The example directory contains pair-end NGS data for human SRA accession: SRR039541.3.
We keep the first 2000000 reads in each of the pair files after QC.
The input files are uploaded to figshare,
and can be automatically downloaded with the following commands:
cd example sh run_test.sh
the scripts will download the input files(about 340M) and run the following test scripts. typically, the running will finish in 10 minutes:
../meangs.py -1 SRR039541.3_1.clean.fq.gz -2 SRR039541.3_2.clean.fq.gz -o HumanMito -t 16 -n 2000000 -i 300 --deepin
All output files were stored in one directory assigned by the -o option.
The {prefix}_deep_detected_mito.fas is the finally assembled mitochondrial genome.
The mito_cliped.fas will be in the previous level folder if "--clip" works.
Genes in the mitochondrial genome are annotated automatically and stored in the file {prefix}_hmmout_tbl_sorted.gff.
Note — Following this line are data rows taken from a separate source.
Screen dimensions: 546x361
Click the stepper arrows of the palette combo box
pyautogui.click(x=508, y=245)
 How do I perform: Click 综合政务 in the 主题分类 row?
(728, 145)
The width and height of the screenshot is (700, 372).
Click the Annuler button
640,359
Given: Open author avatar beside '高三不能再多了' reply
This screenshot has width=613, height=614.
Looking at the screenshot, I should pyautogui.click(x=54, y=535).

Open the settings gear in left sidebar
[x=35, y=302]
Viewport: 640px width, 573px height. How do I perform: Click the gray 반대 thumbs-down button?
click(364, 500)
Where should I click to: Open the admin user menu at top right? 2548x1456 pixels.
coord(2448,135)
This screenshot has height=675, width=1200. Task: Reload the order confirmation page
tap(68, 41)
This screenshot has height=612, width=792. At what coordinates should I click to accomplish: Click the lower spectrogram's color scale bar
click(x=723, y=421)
- The argument -n (nsample) is strongly recommended to reduce runtime and memory usage. It is wise to test different numbers of "-n" to obtain a completed mitogenome.
- Supplementary information and more test results can be found here.
- Based on enough reads given, for highly repetitive regions in a mitogenome, it is easy for MEANGS to assemble it as long as several reads contain the whole repetitive region. If not, MEANGS always break the contig at here, which can help the user to know a structural anomaly.